INTRODUCTION
Maternal mortality (MM) is a healthcare problem which also serves as a measure of the health status in a community. In the world, the maternal mortality ratio (MMR) has dropped from 385 deaths for every 100,000 live births (1990) to 216 for every 100, 000 live births 1; in developing countries, this ratio is 239, while it is 12 for every 100,000 live births in developed countries 2. In Perú, MMR dropped from 298 deaths for every 100,000 live births in 1990, to 68 for every 100,000 in 2015 3, pointing to some degree of improvement in maternal mortality; nonetheless, the MMR continues to be high when compared to maternal mortality reported in developed countries 4.
The fifth Millenium Development Goal referred to maternal health and established the goal of reducing maternal mortality by three-fourths between 1990 and 2015, a goal that was met 5. The majority of these deaths are due to preventable complications. There are several social determinants of health 6 associated with maternal mortality (MM), including economic, education, geographic, and cultural factors, as well as the healthcare system in charge of providing care before, during and after childbirth 7. It is reasonable to take into account the importance of access to health services and their quality, as well as their resolution capability for women at risk of MM, in order to ensure recognition of the signs and symptoms of alarm during pregnancy 8.

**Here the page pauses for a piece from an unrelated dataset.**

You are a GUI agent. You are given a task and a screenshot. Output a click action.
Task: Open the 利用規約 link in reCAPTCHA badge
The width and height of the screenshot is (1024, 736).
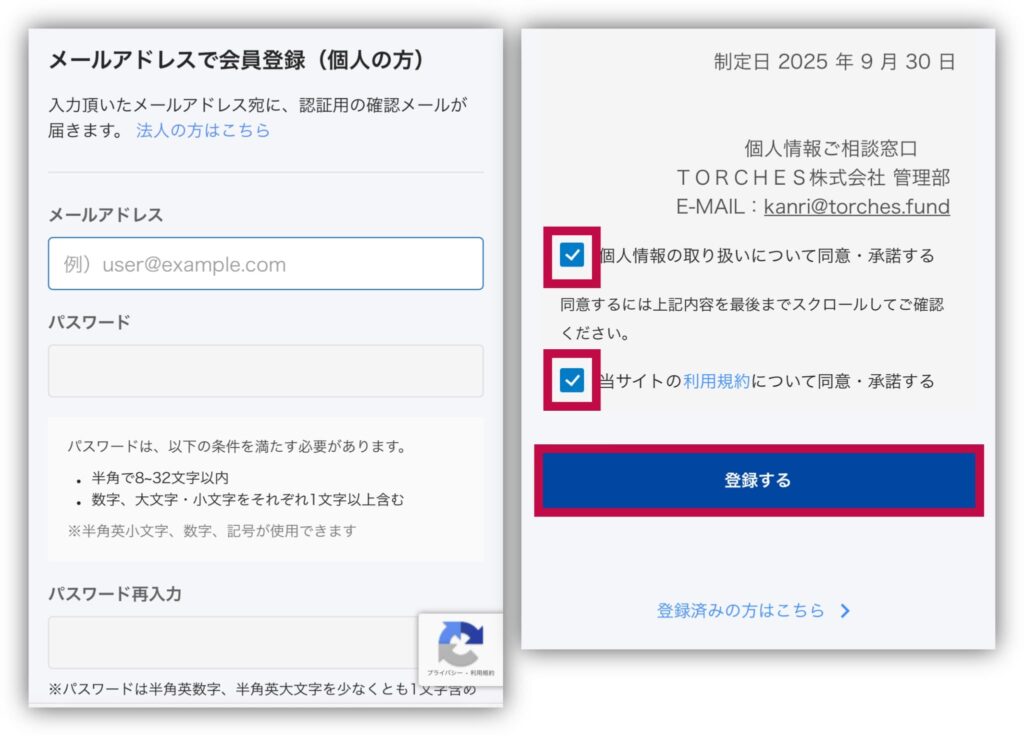(480, 673)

The World Health Organization (WHO) stated that women living in poverty have a lower probability of receiving adequate healthcare from qualified professionals, and that only close to one-third of pregnant women attend four or more prenatal visits, receive professional healthcare during delivery, or receive postnatal care, circumstances that contribute to the increase in maternal mortality ratios 2. Over the past decade, the percentage of prenatal care received by Peruvian women at a national level has increased to 97.5%, while institutional delivery has increased to 93.0% 9. Of pregnant women in urban areas, 97.7% delivered in an institution, although the MMR continues to be higher than reported in developed countries 2.
The General Epidemiology Directorate of the Peruvian Ministry of Health reports that the regions with the highest MM are Lima, La Libertad, Loreto, Piura and Cajamarca 10, the main direct causes being hemorrhage, pregnancy-induced hypertension and abortion. The majority of maternal deaths occur in remote and poor rural areas, reflecting, among other things, the social inequities and exclusions of a country. However, many maternal deaths are found to occur in the cities and in healthcare institutions with specialized centers for childbirth, greater resolution capability and high prenatal care coverage 11.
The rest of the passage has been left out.